The first half of 2008 has hit the world’s developed markets (United States, Japan and Western Europe) hard, with more than $100 billion in outflows, according to the Boston-based research group EPFR Global, which tracks funds with some $10 trillion in assets. U.S. funds had more than $58 billion in outflows, while West European funds lost $41 billion.
According to Lipper, the largest U.S. stock market indexes were down by as much as 14.44 percent during the first half of 2008 through June 26. By contrast, Japan’s Nikkei 225 index declined 11.93 percent, but it actually rose 7.63 percent in the second quarter.
Lipper’s Q208 Wrap-Upo In June, equity funds suffered their worst one-month decline (-7.50%) since September 2002.o The average fund declined 9.86% for the six-month period ended June 30, 2008.o With the skyrocketing price of oil and other commodities, natural-resources funds (+24.50%) and commodities funds (+19.51%) topped the quarter’s charts.
Source: Lipper/Reuters, July 2008
“In the first half of this year the outflows from U.S., Europe and Japan equity funds have been staggering as investors pulled out nearly $105 billion — by far the worst six-month period for these funds that we’ve ever seen,” says EPFR Global Managing Director Brad Durham. “But in the second quarter Japan funds have come back into favor and finished the quarter posting eight straight weeks of net inflows even as global markets were crumbling. And the Middle East and Africa equity funds have kept their astounding inflow record spotless by attracting investor inflows every week this year.”
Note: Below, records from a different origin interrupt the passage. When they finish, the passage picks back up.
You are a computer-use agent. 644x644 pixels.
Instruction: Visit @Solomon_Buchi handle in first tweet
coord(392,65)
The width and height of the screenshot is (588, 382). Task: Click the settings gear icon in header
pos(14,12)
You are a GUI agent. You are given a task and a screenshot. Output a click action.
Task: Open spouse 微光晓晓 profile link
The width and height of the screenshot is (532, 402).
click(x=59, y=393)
The emerging markets had net outflows of about $12 billion in the first half of 2008, $10 billion of which was out of Asia-focused funds (excluding Japan). Latin American-funds had $1 billion in inflows during the same period.
Along with Japan-equity funds, other fund groups with some momentum going into the second half of 2008 are Russia equity funds (with net inflows of $3.2 billion in the first half of 2008), Vietnam equity funds, Middle East and Africa regional funds (with net inflows of $1.2 billion), financial and real-estate sector funds, U.S. municipal bond and balanced funds.
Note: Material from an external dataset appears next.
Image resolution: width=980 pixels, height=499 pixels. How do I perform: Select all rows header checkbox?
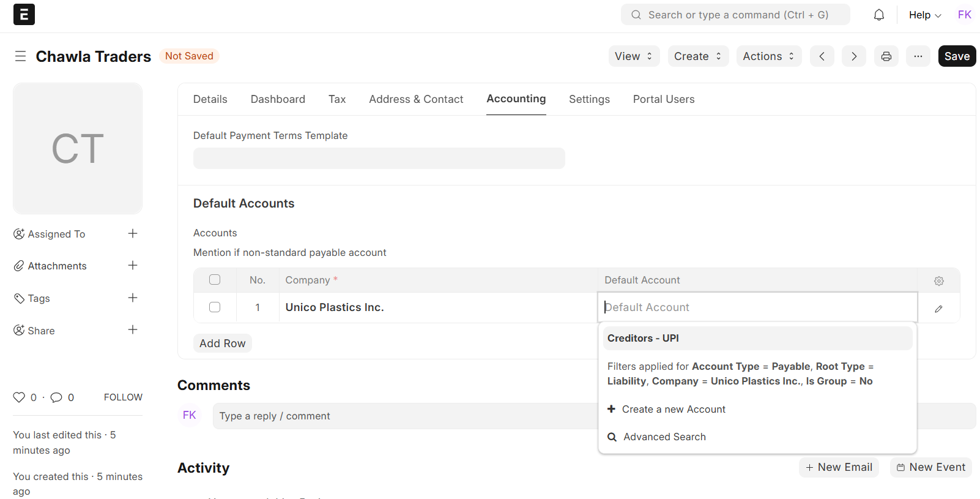coord(215,280)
Money-market funds have experienced more than $96 billion in net inflows in early 2008 vs. inflows of $30 billion in the same six-month period of 2007.
“Investors are still showing an appetite for oversold markets and sectors,” notes EPFR Global senior analyst Cameron Brandt. “Real-estate funds and financials certainly fall into that category. And, not surprisingly, oil producing regions and countries are faring well.” These two sector-fund groups have had net inflows of $1.8 billion and $7.1 billion respectively in the first half of this year. Commodity-focused funds attracted $2.8 billion in the same period (vs. $1.6 billion in the same year-ago timeframe).
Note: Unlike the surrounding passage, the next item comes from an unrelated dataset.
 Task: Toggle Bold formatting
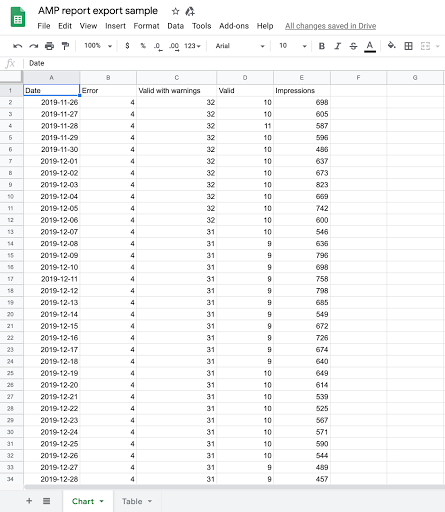tap(322, 46)
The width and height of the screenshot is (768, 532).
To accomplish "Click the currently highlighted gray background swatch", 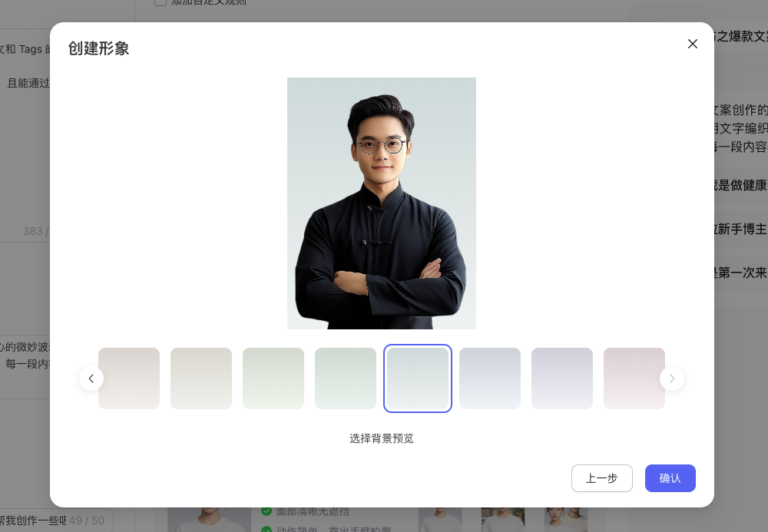I will point(418,378).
Going into the third quarter of 2008, says EPFR Global, EMEA equity funds remain the best performing among the major emerging-markets fund groups in terms of drawing new money, “as investors continue to seek exposure to Russia’s resource story and the petrodollars flowing into Africa and the Middle East.” The research group notes, though, that Latin America equity funds are benefiting “from soaring prices for Argentine wheat, Brazilian iron ore, Peruvian gold, Mexican oil and other regional resource exports.”